USD What To Look For In A Top International MBA

As a prospective student, see what you should look for in a top international MBA program.

Thinking about pursuing an international MBA but having trouble deciding which program is right for you? Are you up to your eyeballs in rankings and lists claiming to divulge the best international degree programs? Is everything starting to blend together, leaving you wondering, “What exactly am I looking for?”

Truth is, algorithm-based sources cannot possibly tell you which school has the best international MBA program, because the best program is the one that meets your needs and preferences. From the personal relevance of the curriculum to class size and student focus, there are many things to consider when choosing an international MBA program before you can make an informed and confident decision.

Based on feedback from students about what they have found most valuable about our international degree program at the University of San Diego (USD) School of Business, along with insight from the current job market, we are here to help you identify the key things prospective students should be looking for in an international MBA and steps toward a lucrative career post-graduation. Whether you are aiming to advance your career, lead the charge in taking an idea overseas, or bring the next big thing to the market as an entrepreneur, one thing we can tell you is this: you are making the right choice to pursue an international MBA.

The Global Economy: History and Future

Though the origin of globalization is debated among historians, the general consensus is that it began as early as the 15th century, when Columbus set sail for the New World. But whether its so-called “big bang” occurred in 1492 or 1992, globalization remains an undeniable force in today’s economy, with Fortune’s 2017 Global 500 reporting the world’s top 500 corporations have headquarters in 34 countries.

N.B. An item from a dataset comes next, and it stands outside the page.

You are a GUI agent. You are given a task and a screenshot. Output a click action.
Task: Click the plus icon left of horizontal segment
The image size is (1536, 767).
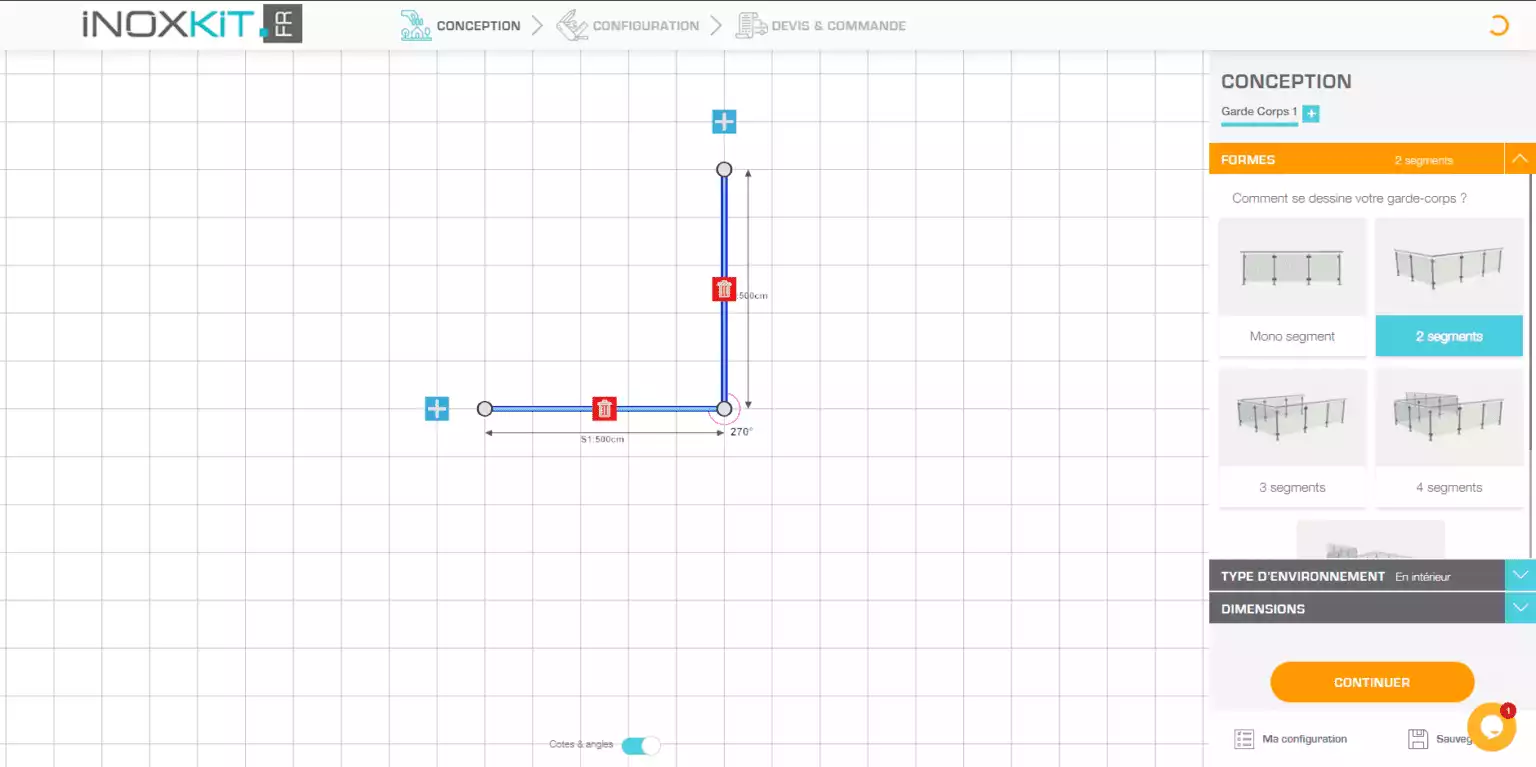pyautogui.click(x=436, y=408)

It is not just the geographic distribution of these companies that is becoming more multinational, but equally so the diversity of their operations. As companies continue to expand into international markets, employees with diverse cultural perspectives and global business acumen are at an increasing advantage.

The International MBA

An international MBA program is an appealing option for professionals looking to gain a deeper knowledge of how businesses run in various parts of the world, and is particularly useful for those looking to advance on their current career path. Available at select schools in the U.S. and across Europe with an accelerated curriculum, an international MBA is an immersive degree program designed for professionals interested in honing their business skills and global competency while gaining valuable international experience.

In today’s competitive business environment, it is no surprise that international MBAs are gaining traction as a springboard for career advancement. As universities evolve to meet the demands of the modern workforce, these degree programs are being promoted for their most appealing elements: high return on investment, immersive curriculums and uniquely global learning experiences.

An Enriching Global Experience

Employers and universities are realizing more than ever the value of international experience to facilitate growth into new markets and mitigate potential risk. By definition, an international MBA should provide this experience, bolstering the skills needed to manage multicultural teams and forge effective relationships with global stakeholders.

The best—and arguably, only—way to instill these skills is through applied learning—a combination of classroom and hands-on instruction that gives students the opportunity to experience firsthand the successes and challenges faced by global businesses. A course on global supply chain management, for instance, could be supplemented with a one- to two-week visit to a company’s manufacturing facility in Hong Kong to study its global chain of production from procurement to distribution.

At the USD School of Business, applied learning is a key component of both the MBA and International MBA curricula. Based on courses in which they are enrolled at the time, students have the opportunity to actively learn from international businesses in an intimate capacity, taking class in conference rooms of some of the world’s biggest companies and interacting with staff members across their operations.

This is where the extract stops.